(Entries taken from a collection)
+--

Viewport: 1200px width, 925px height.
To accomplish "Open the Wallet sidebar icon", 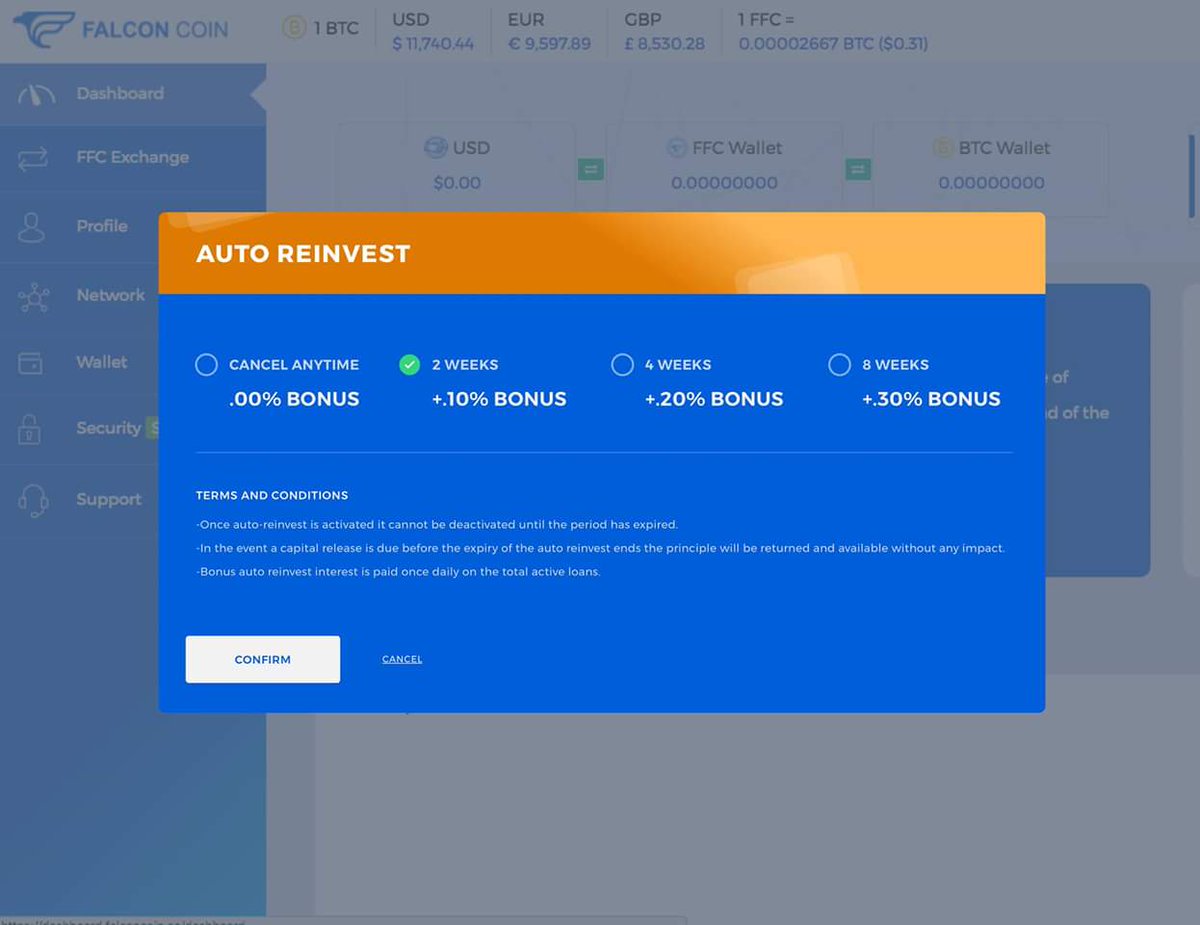I will click(x=33, y=362).
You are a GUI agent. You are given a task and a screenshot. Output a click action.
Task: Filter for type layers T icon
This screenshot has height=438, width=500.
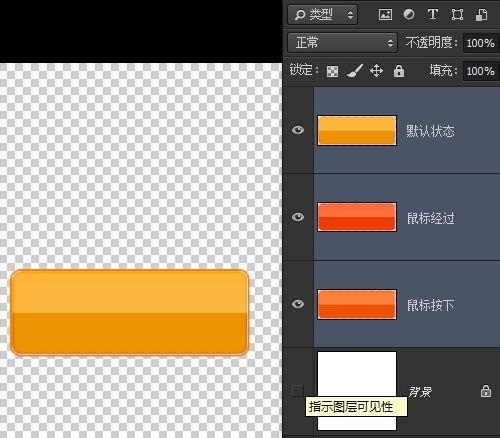(x=433, y=14)
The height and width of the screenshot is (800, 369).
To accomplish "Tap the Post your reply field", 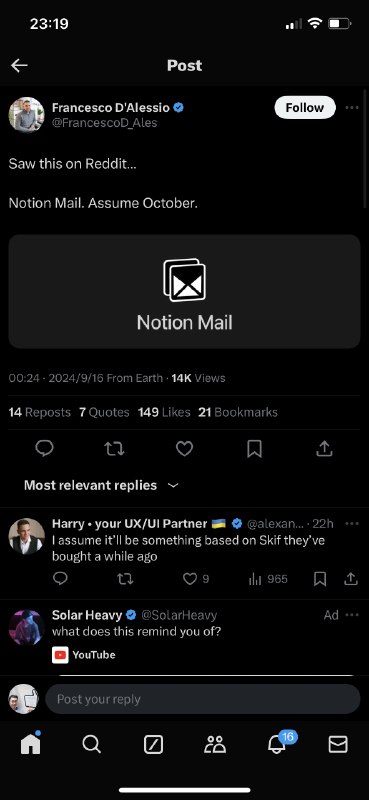I will pyautogui.click(x=203, y=699).

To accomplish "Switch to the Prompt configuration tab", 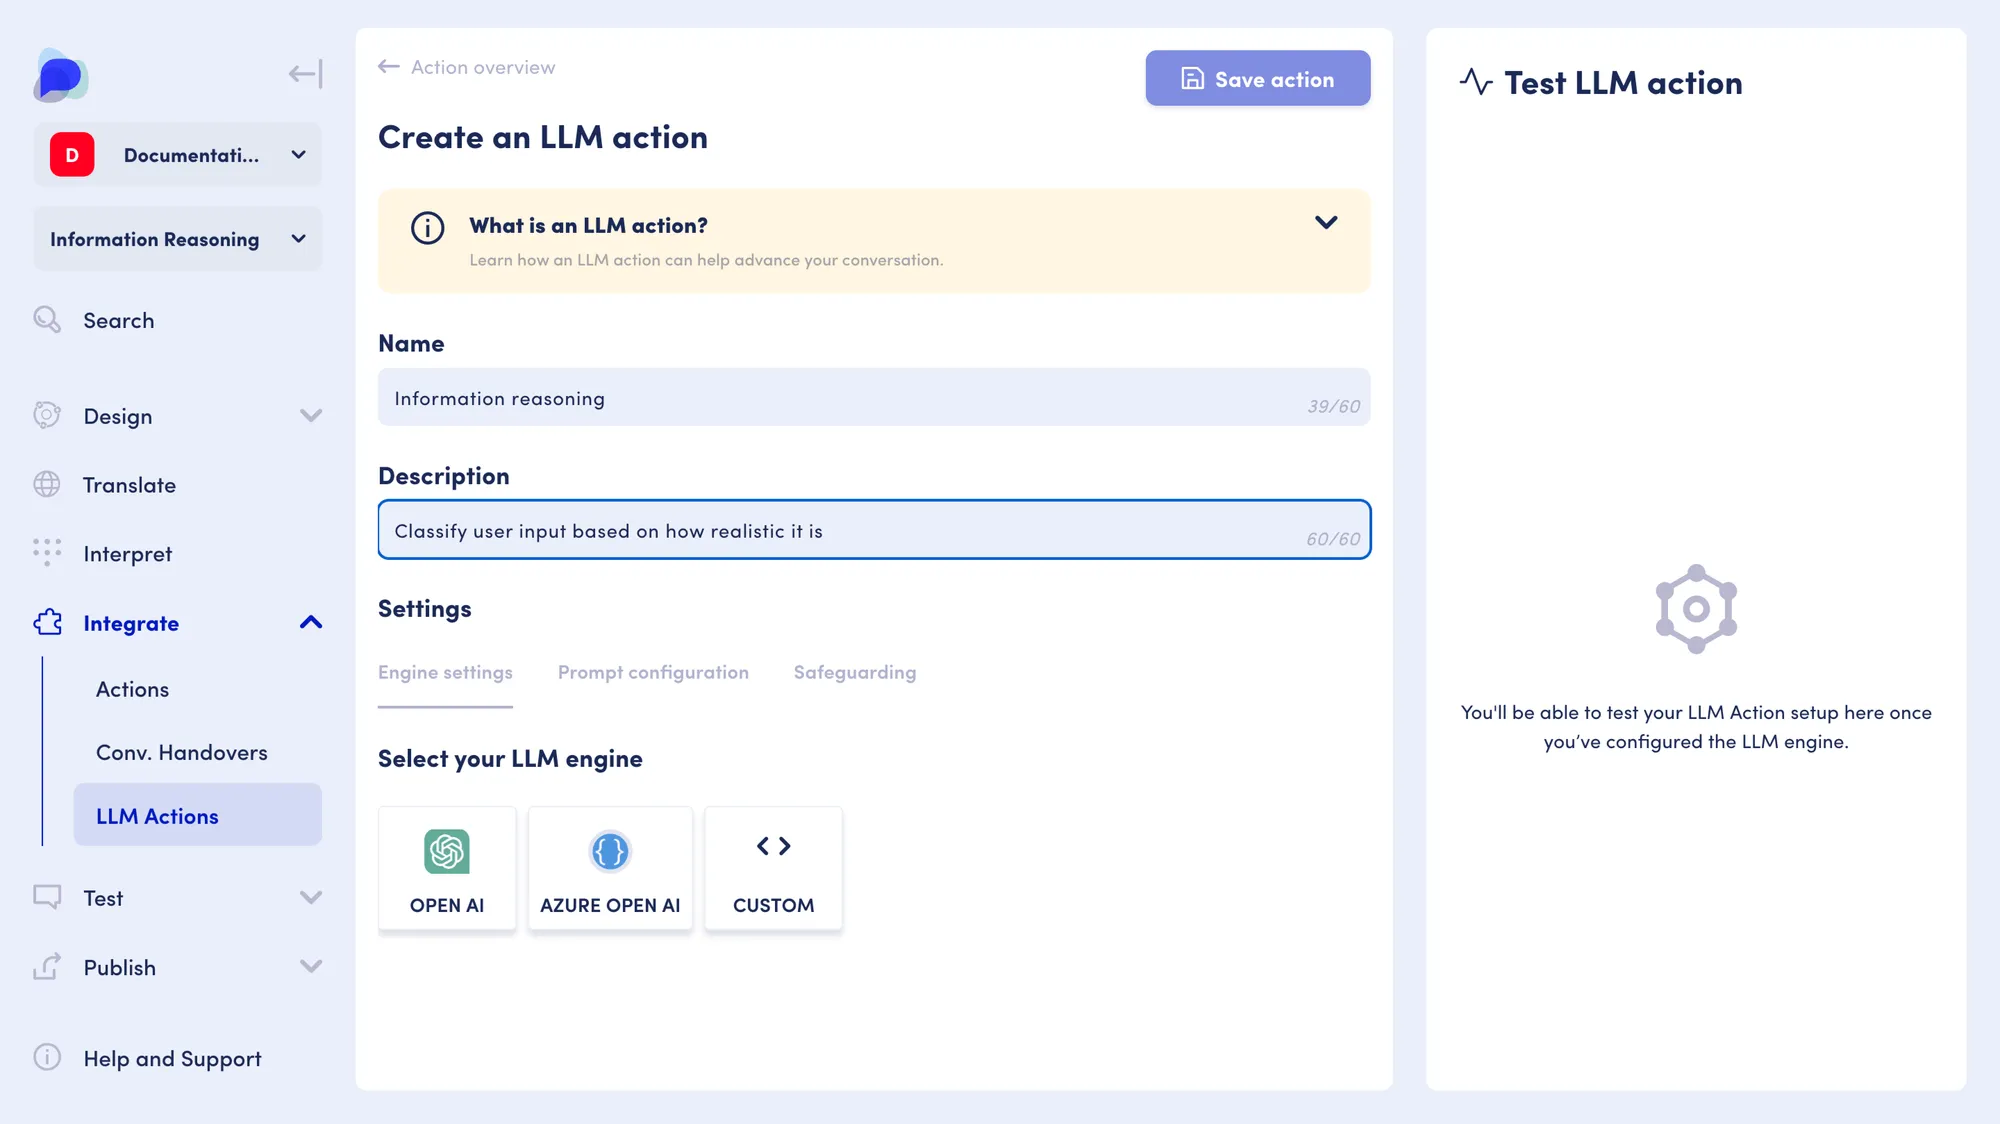I will 653,672.
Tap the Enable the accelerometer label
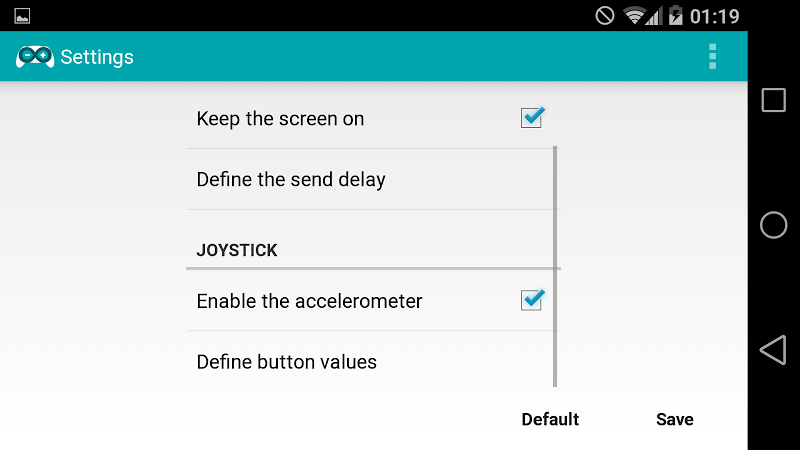This screenshot has width=800, height=450. 309,301
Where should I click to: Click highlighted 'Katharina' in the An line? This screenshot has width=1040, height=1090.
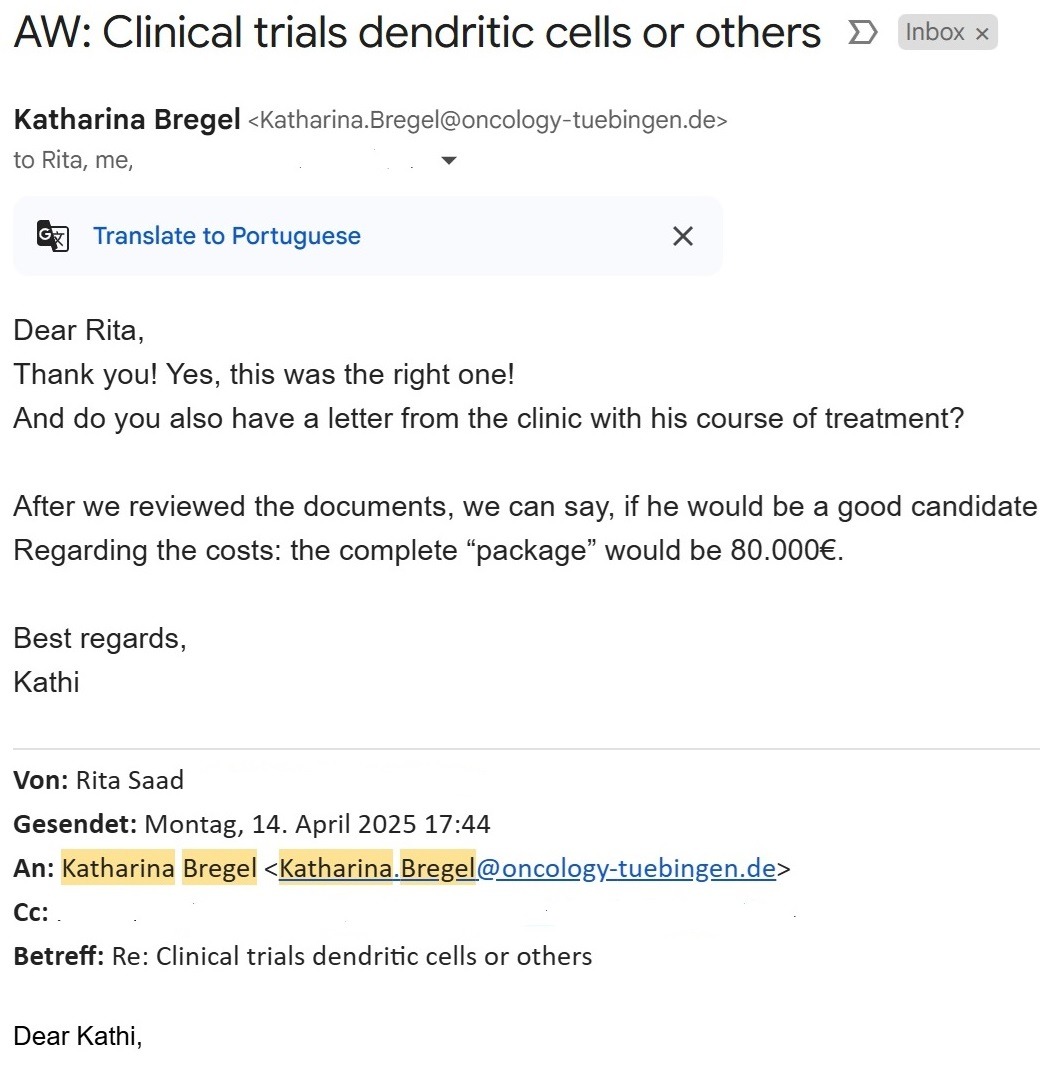click(x=118, y=868)
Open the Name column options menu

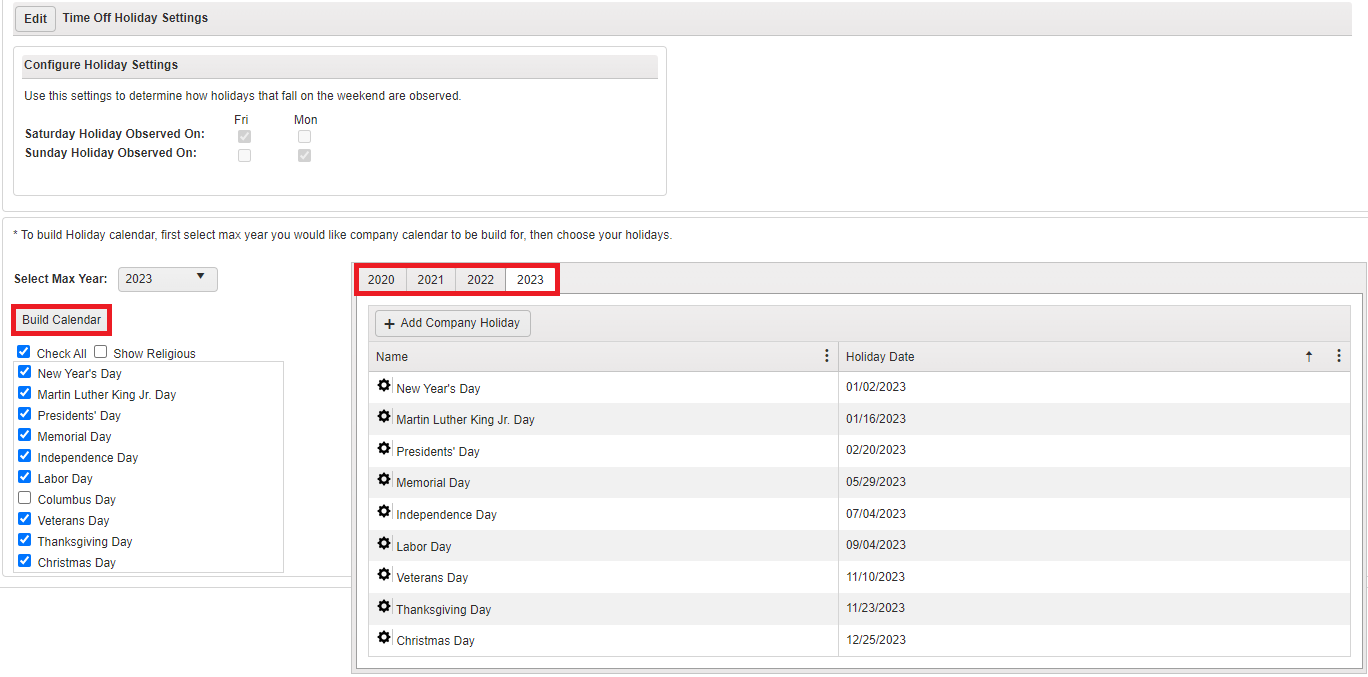click(x=826, y=355)
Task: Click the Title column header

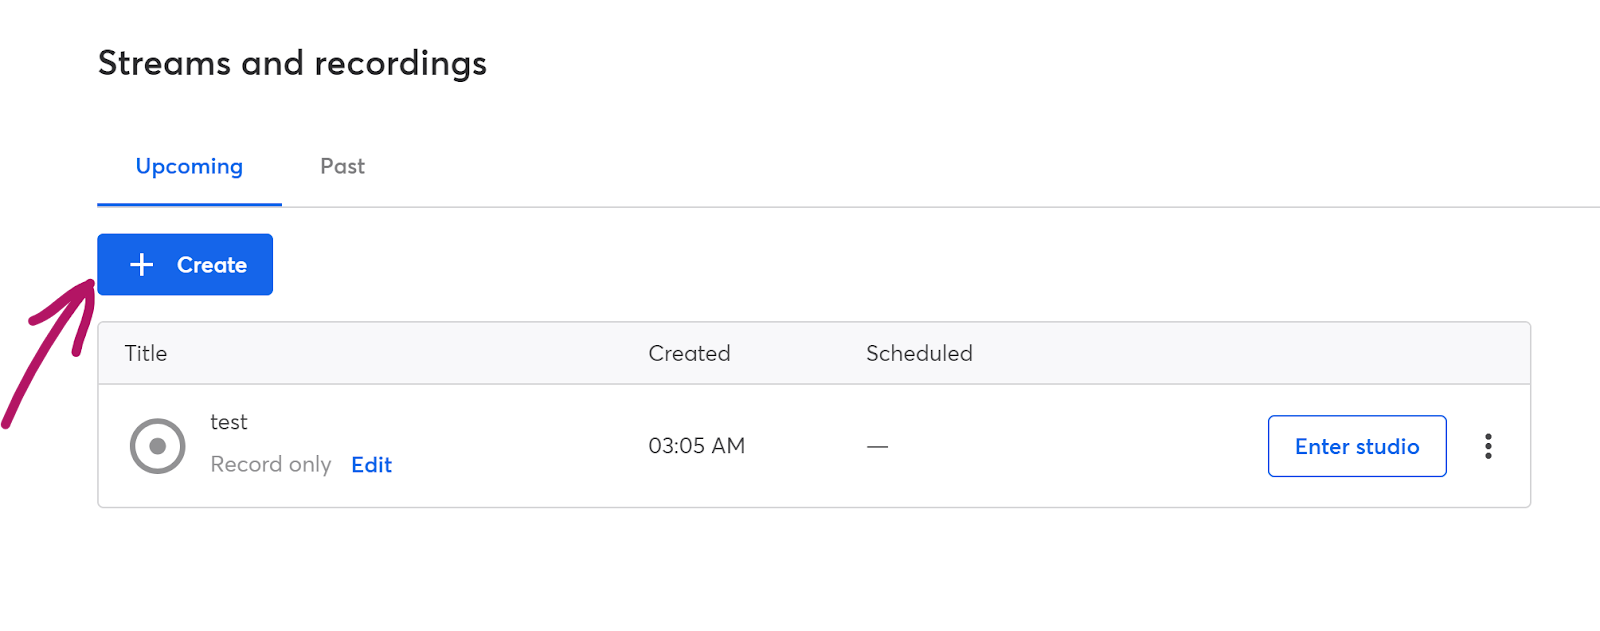Action: tap(146, 353)
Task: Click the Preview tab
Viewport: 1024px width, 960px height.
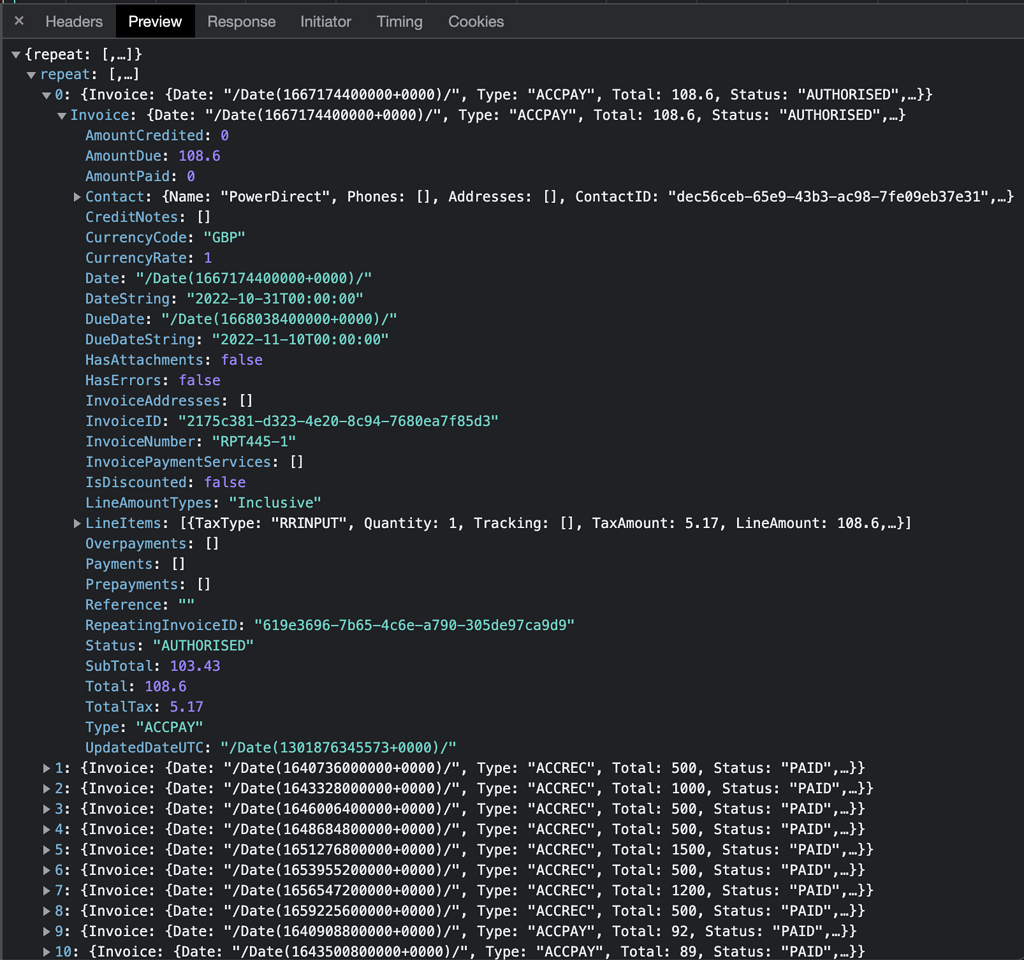Action: [x=154, y=21]
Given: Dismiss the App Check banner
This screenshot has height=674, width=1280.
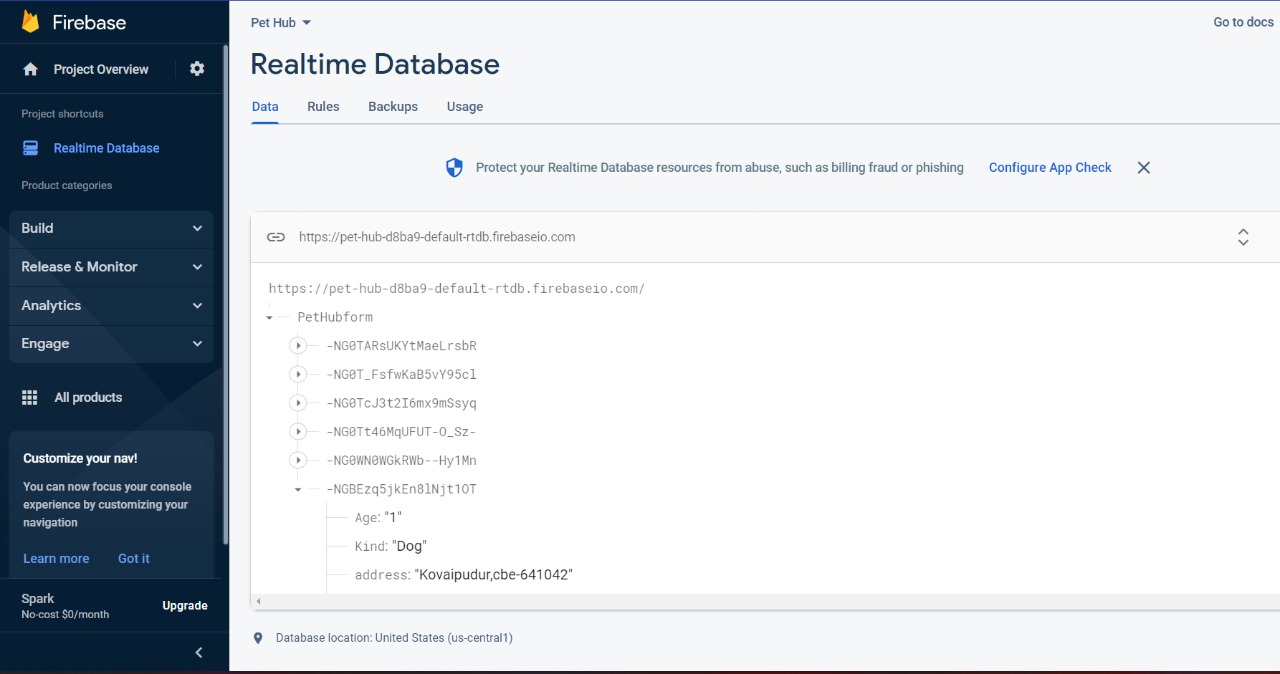Looking at the screenshot, I should coord(1144,168).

+--

**Aim of the exercise:**
Would you please print only the lines running from the one with "Task: Click the Preview tab" to the final line of the entries above, exactly as written and without pictures?

**Response to this exercise:**
Task: Click the Preview tab
Viewport: 1024px width, 960px height.
Action: [x=154, y=21]
Given: Dismiss the App Check banner
This screenshot has height=674, width=1280.
Looking at the screenshot, I should coord(1144,168).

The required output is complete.